Note below that they do not even attempt to show that their opponents are white supremacists.  They just assert it. If there really were white supremacists at the rally, how come that they can't quote anybody there saying clearly one single white supremacist thing?



The coded language of the white supremacist playbook has been displayed in abundance since the Charlottesville, Va., rally exploded in violence Saturday, sowing confusion for the public and masking the sentiment behind some of the responses.

Trump’s initial, vague statement — and even some elements of his more specific denunciation Monday, two days after the protests horrified the nation — heartened extremist groups, who are adept at weaponizing ambiguous language and who cited Trump’s language as vindication.

A prime example of the groups’ rhetorical tactics: a “Free Speech Rally” that may take place Saturday on Boston Common with scheduled speakers who have espoused white supremacist views.

The feel-good title of the rally is intended to divert attention from its purpose of sowing racial discord, said Ian Haney Lopez, a racial justice professor at University of California Berkeley’s law school who has written a book on racial “dog whistles.”

“When you use a phrase like ‘free speech’ to mobilize those who are racially fearful, it switches the conversation.

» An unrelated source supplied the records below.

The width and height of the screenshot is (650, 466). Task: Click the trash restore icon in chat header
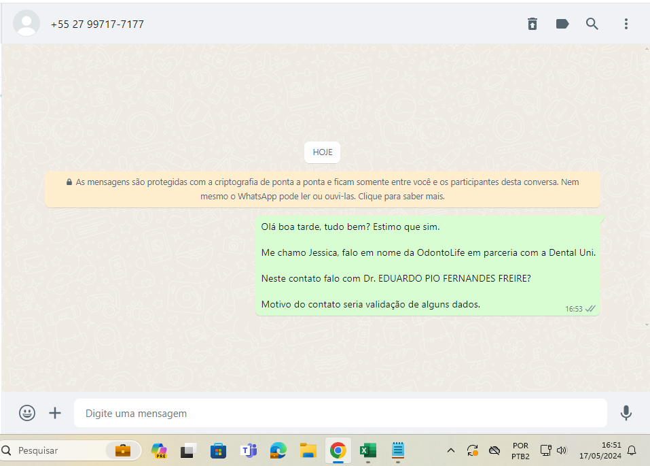(x=532, y=24)
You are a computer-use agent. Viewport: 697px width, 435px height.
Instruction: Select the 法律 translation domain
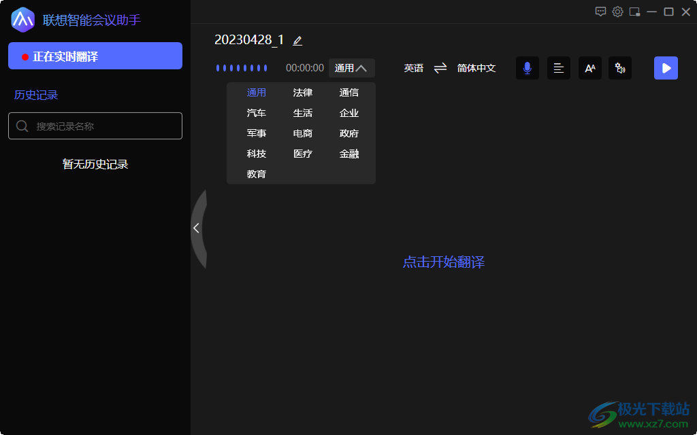click(303, 92)
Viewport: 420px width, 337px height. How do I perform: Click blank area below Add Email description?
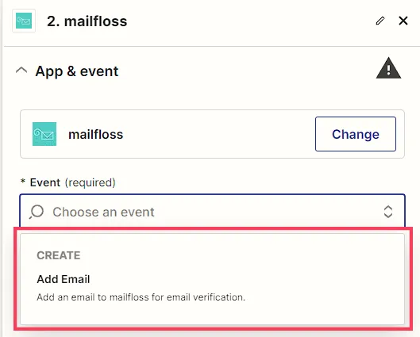click(x=212, y=315)
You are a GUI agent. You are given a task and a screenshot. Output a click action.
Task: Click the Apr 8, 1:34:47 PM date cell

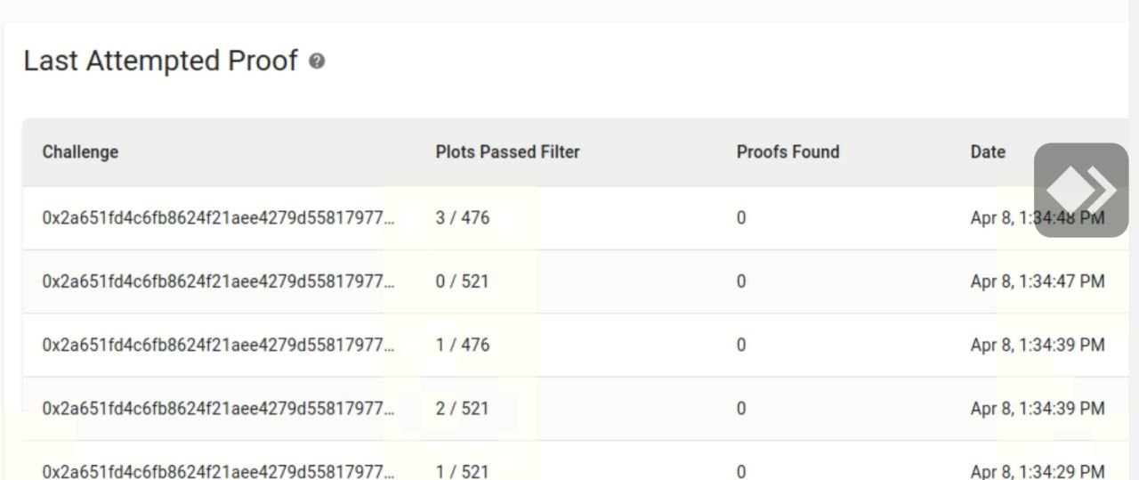click(x=1038, y=281)
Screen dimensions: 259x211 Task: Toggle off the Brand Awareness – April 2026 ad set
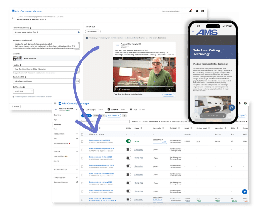coord(128,141)
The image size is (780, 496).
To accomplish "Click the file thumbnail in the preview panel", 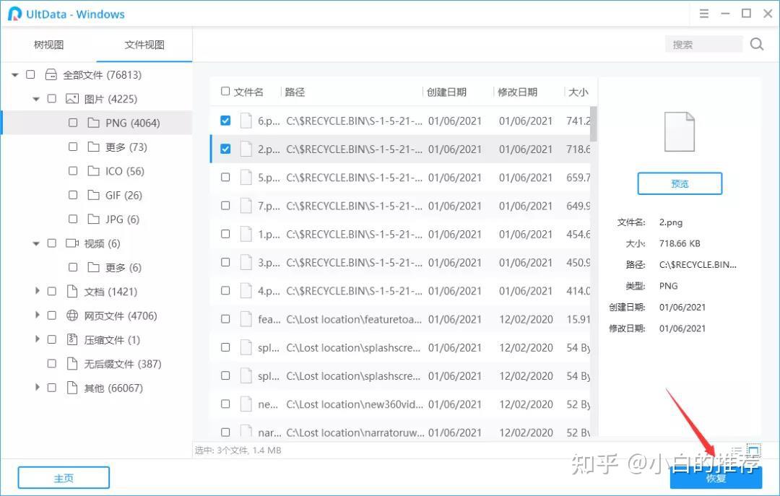I will (679, 131).
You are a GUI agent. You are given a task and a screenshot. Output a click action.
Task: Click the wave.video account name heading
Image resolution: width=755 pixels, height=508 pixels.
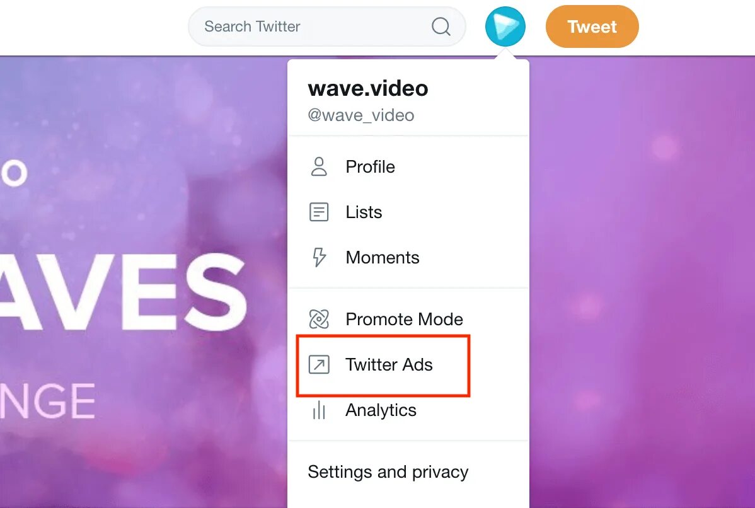pyautogui.click(x=368, y=88)
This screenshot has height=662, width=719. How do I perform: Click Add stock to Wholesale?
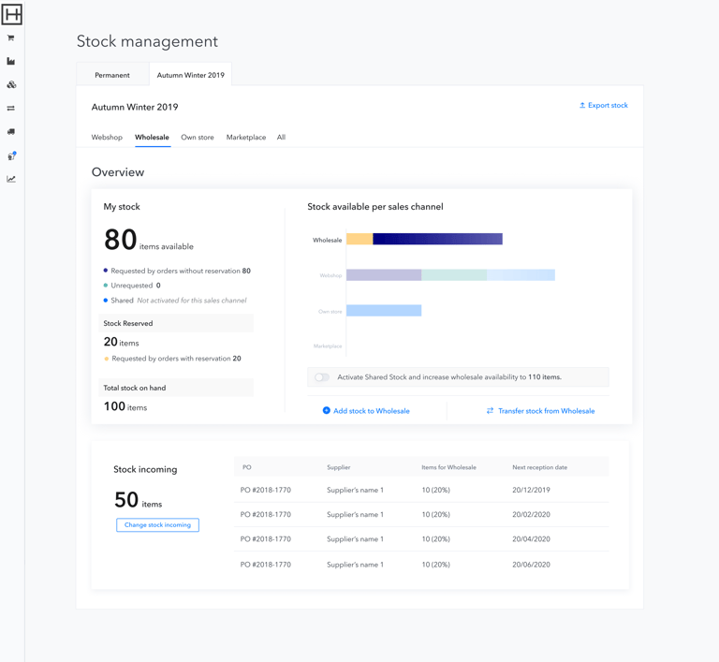click(x=366, y=411)
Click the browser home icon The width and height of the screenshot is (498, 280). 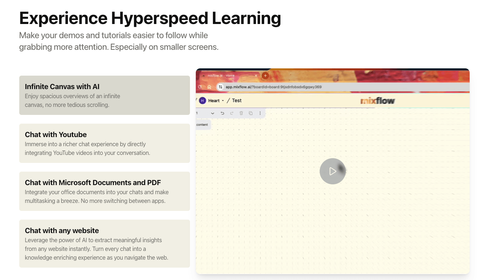209,87
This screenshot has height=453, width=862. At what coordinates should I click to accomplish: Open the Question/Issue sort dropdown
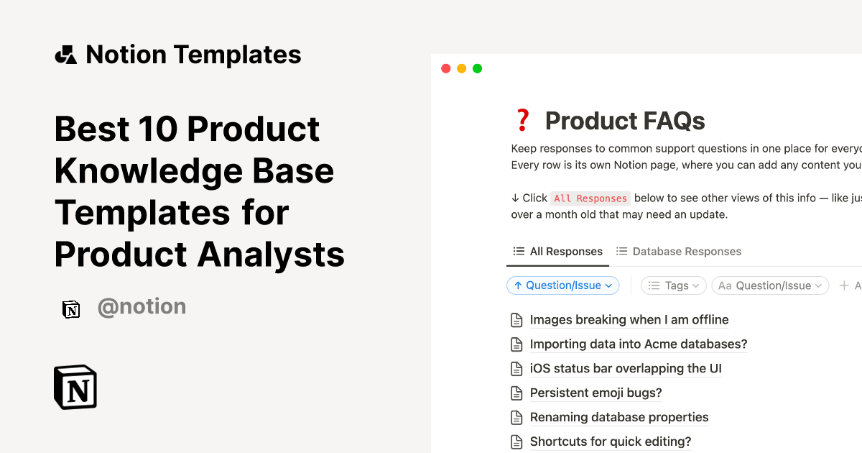point(608,285)
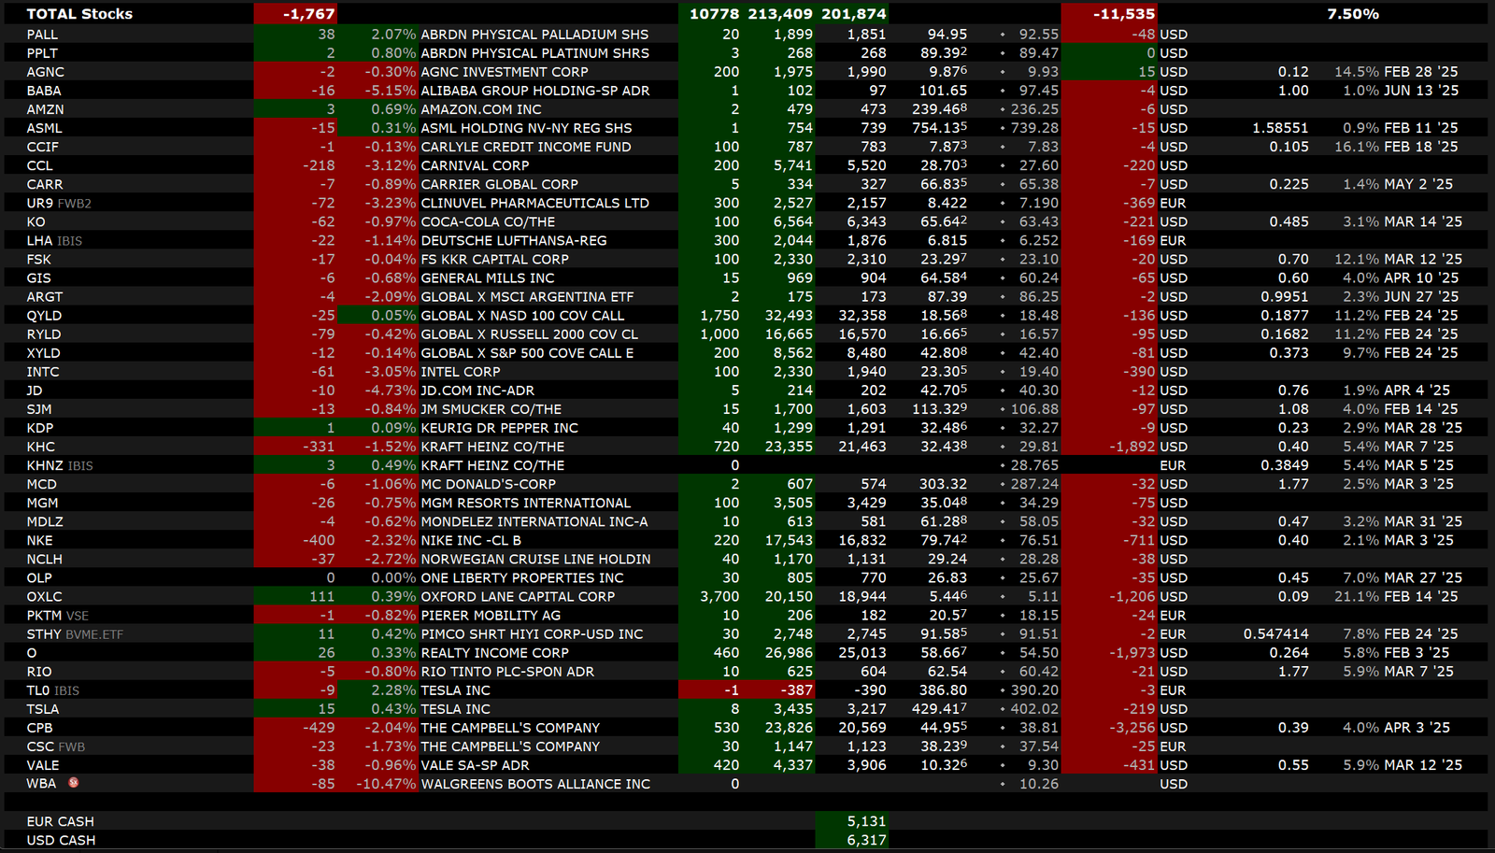Select the OXLC ticker symbol
This screenshot has width=1495, height=853.
[45, 596]
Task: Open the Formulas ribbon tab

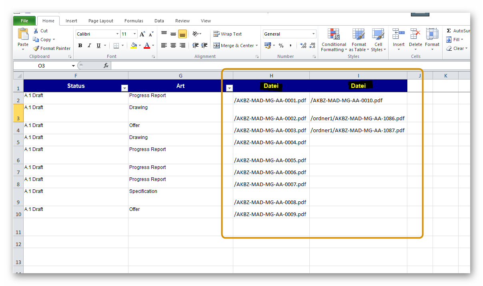Action: click(x=134, y=21)
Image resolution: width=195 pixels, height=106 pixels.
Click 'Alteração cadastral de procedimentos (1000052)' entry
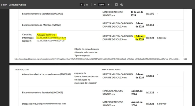(x=46, y=74)
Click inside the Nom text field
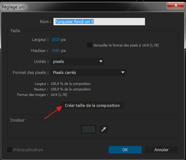This screenshot has height=160, width=186. 99,22
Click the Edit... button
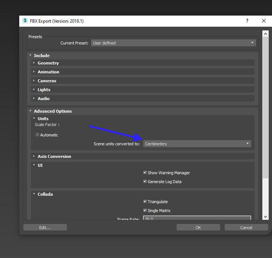Screen dimensions: 272x258 [45, 227]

It pretends that the conversation is about the right to express unpopular views — which is a quintessential American value that is enshrined in our Constitution — when in fact, the dynamic is about the expression of ugly views of racial prejudice,’’ Lopez said.

Trump has previously been criticized for repeatedly talking about violence in “inner cities” and his multiple warnings about “thugs,” coded words often used to invoke stereotypical images of black men.

On Saturday, when he first addressed Americans in response to the Charlottesville rallies, he told the country to “cherish our history,” which some took as code that he was weighing in on the side of preserving Confederate memorials.

“That was a very interesting comment,” white nationalist Richard Spencer, a founder of the “alt-right’’ movement told the Times of Israel. “I think there is reason to believe he wants an America where we can look back upon the Civil War as a deeply tragic event, but we can honor great men, like Robert E. Lee.”

Spencer told reporters Monday, after the president’s recent round of remarks, that he did not believe Trump had repudiated white nationalists or the “alt-right’’ movement, which combines elements of nationalism, racism, and populism.

“I don’t think he condemned it, no,” Spencer said. “Did he say white nationalist? ‘Racist’ means an irrational hatred of people. I don’t think he meant any of us.”

Hate groups have long worked to mask their views behind traditionally accepted language, in an attempt to make them more palatable to the public. Instead of denouncing America’s increasing ethnic diversity, they created the phrase “reverse-racism.” The term “alt-right” was born to rebrand white supremacist ideology as Internet friendly and cutting-edge.

The use of dog whistles — a cloaked political message that can only be understood by a particular group, much as dogs can hear whistles of certain frequencies that humans cannot — has become more common.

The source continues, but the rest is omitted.